A few times in my life I have had the joy of biking up a mountain.  Well, to be more exact, the actual biking up the mountain wasn’t actually very joyful - that part was more like hitting your leg muscles with a baseball bat for 30 or 60 minutes.  Not that I’ve ever tried that, but based off how your legs feel afterwards, I think it’s a good guess.  But what makes it a joy is the view, the accomplishment, and yes, the riding down the mountain.  I won’t tell all the moms in the room how fast I was going, just be confident that I was safe and careful, or at least fortunate, and that’s why I’m still here.  But there is one important thing about the uphill climb on a bike: you don’t stop spinning those pedals.  On a bike with an 8 or 10 percent grade, you are either climbing or falling, either moving forward or backward.  If you think you have “arrived” at the top before you actually have, it can be a sad awakening.  You simply can’t stop the effort, or you will fall or perhaps end up going back down right where you came from.
          Every human action is a moral action (it uses that which is distinctly human – our free will and our intellect), and thus you are either being sanctified or falling from grace. 
Newman: To live is to change, and to be perfect is to have changed often.   

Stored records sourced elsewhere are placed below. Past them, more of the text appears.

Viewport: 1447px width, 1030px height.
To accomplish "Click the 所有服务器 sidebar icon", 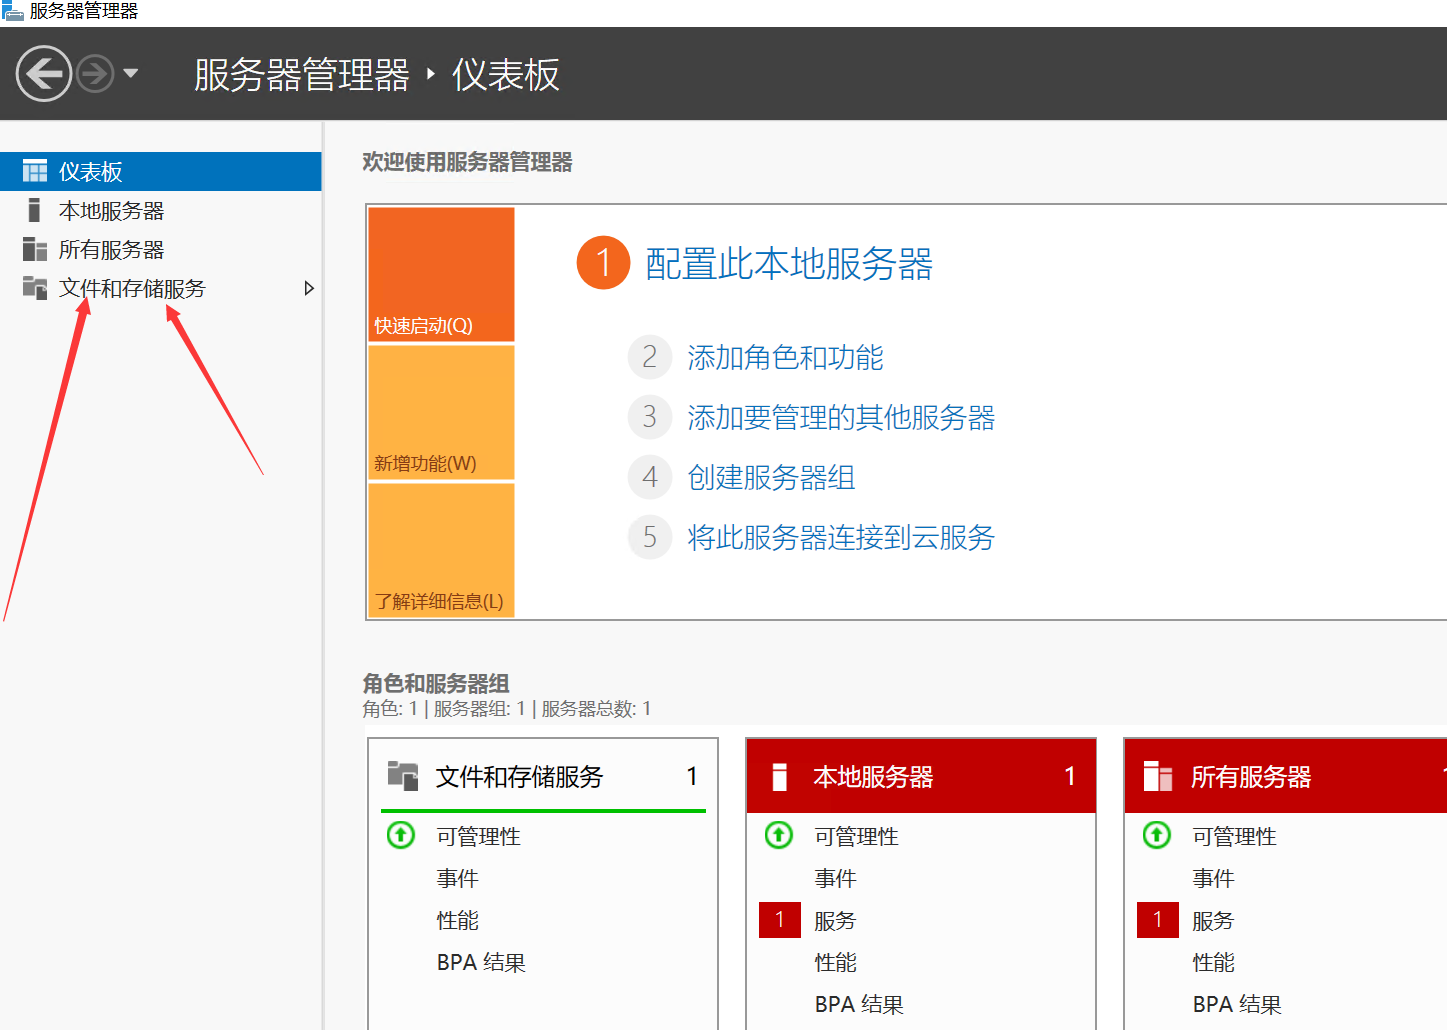I will (x=35, y=249).
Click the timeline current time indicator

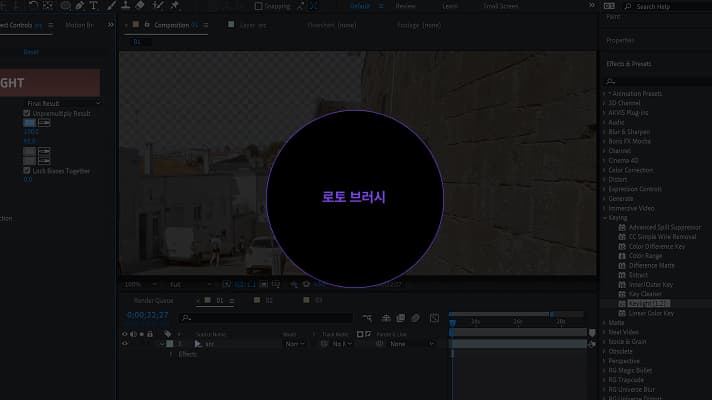(x=451, y=322)
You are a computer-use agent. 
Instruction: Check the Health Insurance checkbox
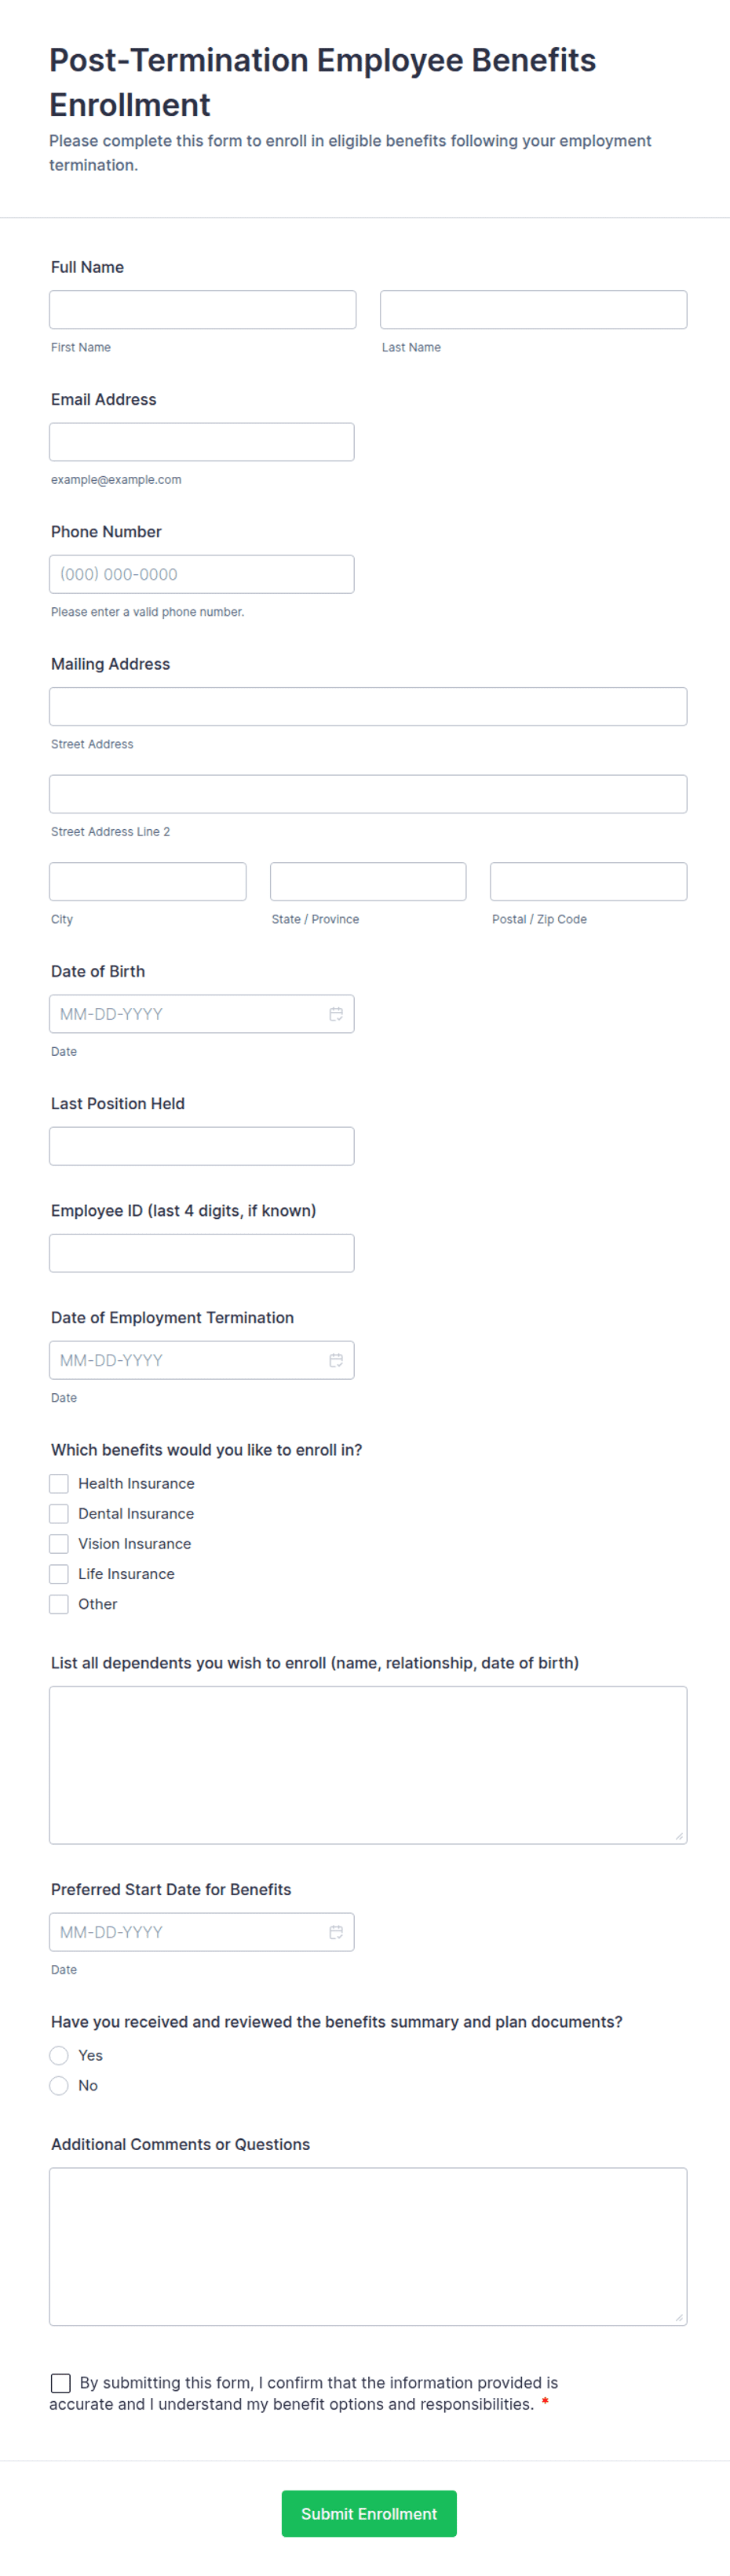[59, 1484]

Newman: Growth is the only evidence of life.    - Take this for what you will in terms of biology, I believe it makes even better sense in our spiritual lives.  If we aren’t growing, we are dying if not already dead.

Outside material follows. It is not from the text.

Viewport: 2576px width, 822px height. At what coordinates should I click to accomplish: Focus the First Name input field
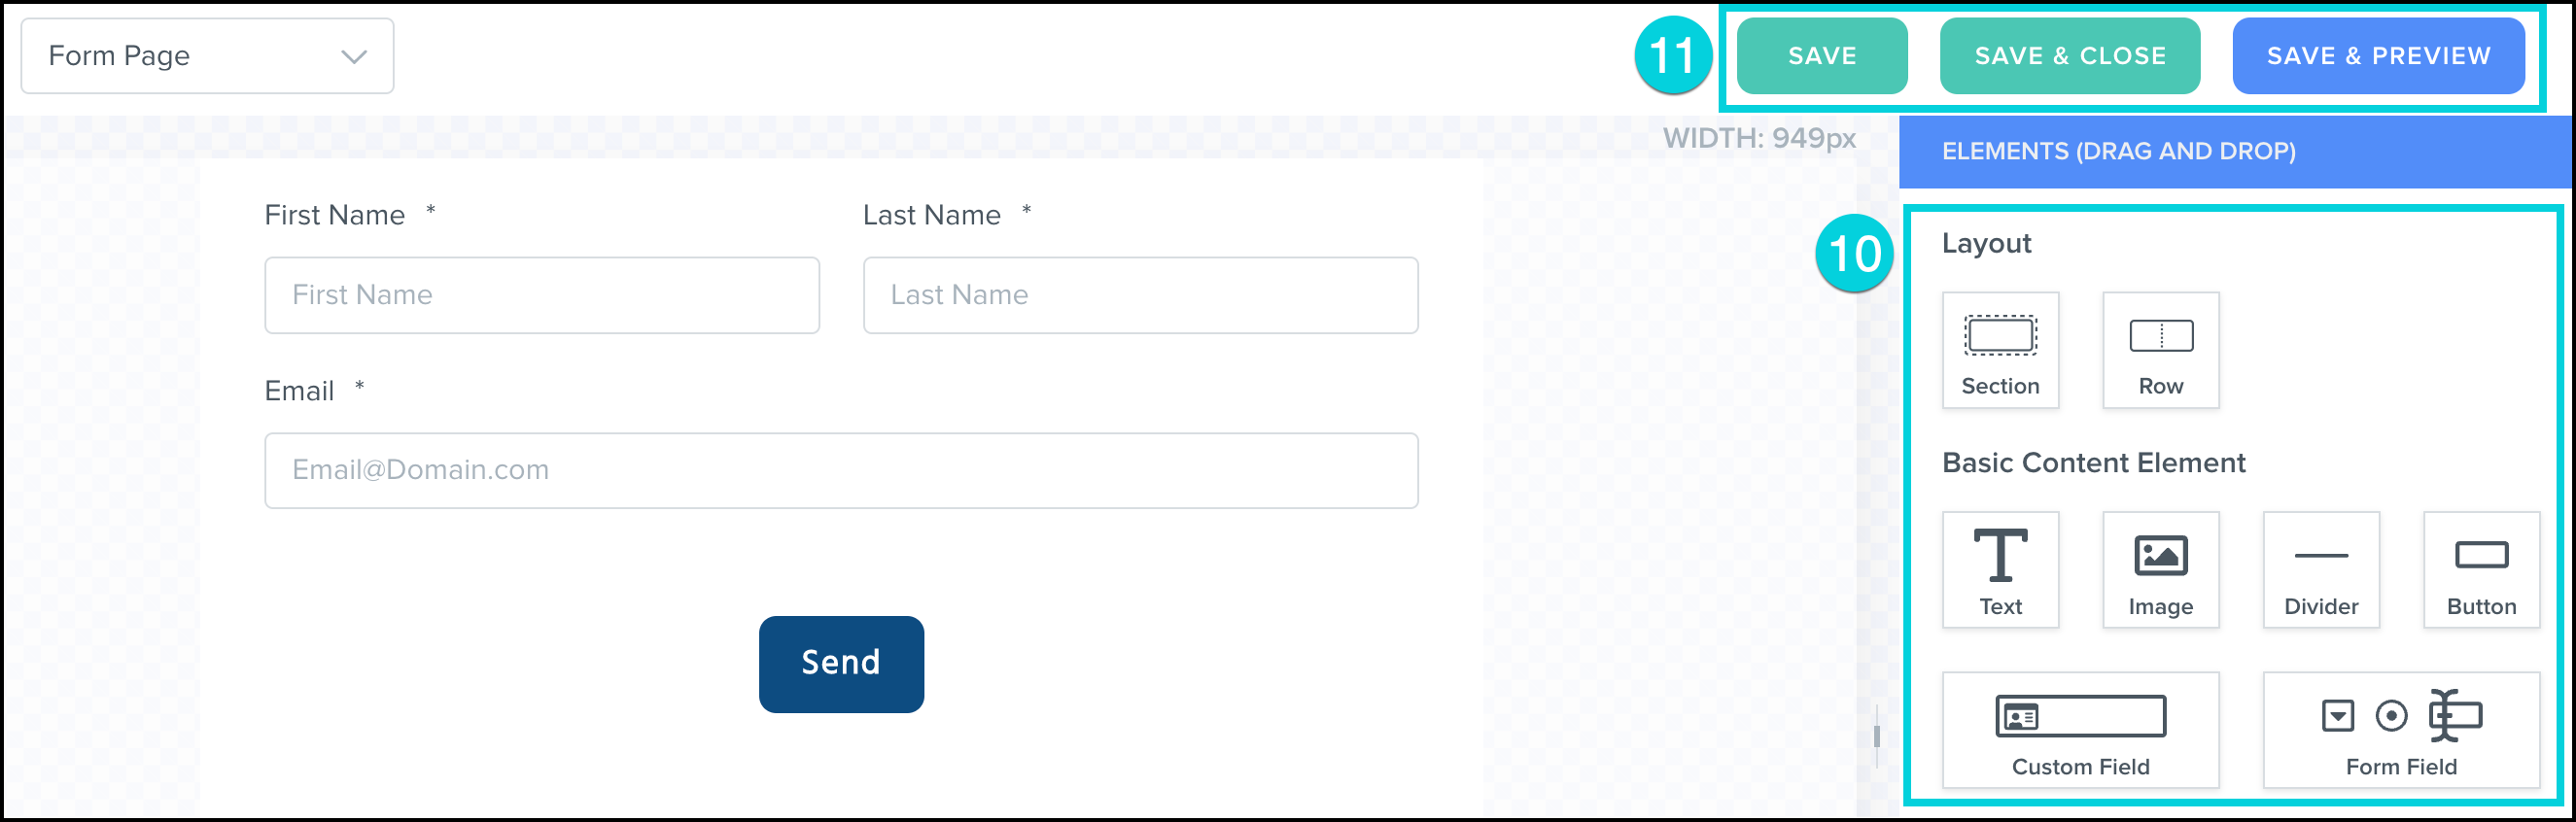(541, 295)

          The Pharisees think they have arrived.  They think they are done growing.  They’ve made the fatal biking error of stopping pedaling while still on the hill. 
The woman, however, knows she has fallen from grace.  Yet she has the high ground, because her sin is now brought into the public and she has to face it, and thus she is humbled (humiliated).  Now that she can no longer pretend, her repentance is easier.  She has the high ground, because she has embraced her lowliness.
The Pharisees on the other hand, need more help along the way, for they are stuck in the dangerous spiritual state of having “arrived,” of quitting the hard work of their spiritual growth, and are busy looking down at those beneath them.  As long as they are looking behind at those below them, they are unable to climb higher.  Sure, they may not be committing adultery, but they are murdering their fellow sister in their hearts by their condemnation, their lack of desire to build her up.  They require Jesus to wake them up from their slumber, to pull them out of their tombs and reveal to them that they also need to admit their sinfulness if they are to recover their spiritual lives.
We cannot get comfortable with our own spiritual status.  We must realize the importance of constantly growing, for if we aren’t pedaling up the mountain towards heaven and co-operating with God’s manifold graces in our lives, then our human weakness will throw us down the hill.
Thomas a Kempis: He who does not overcome small faults, shall fall little by little into greater ones.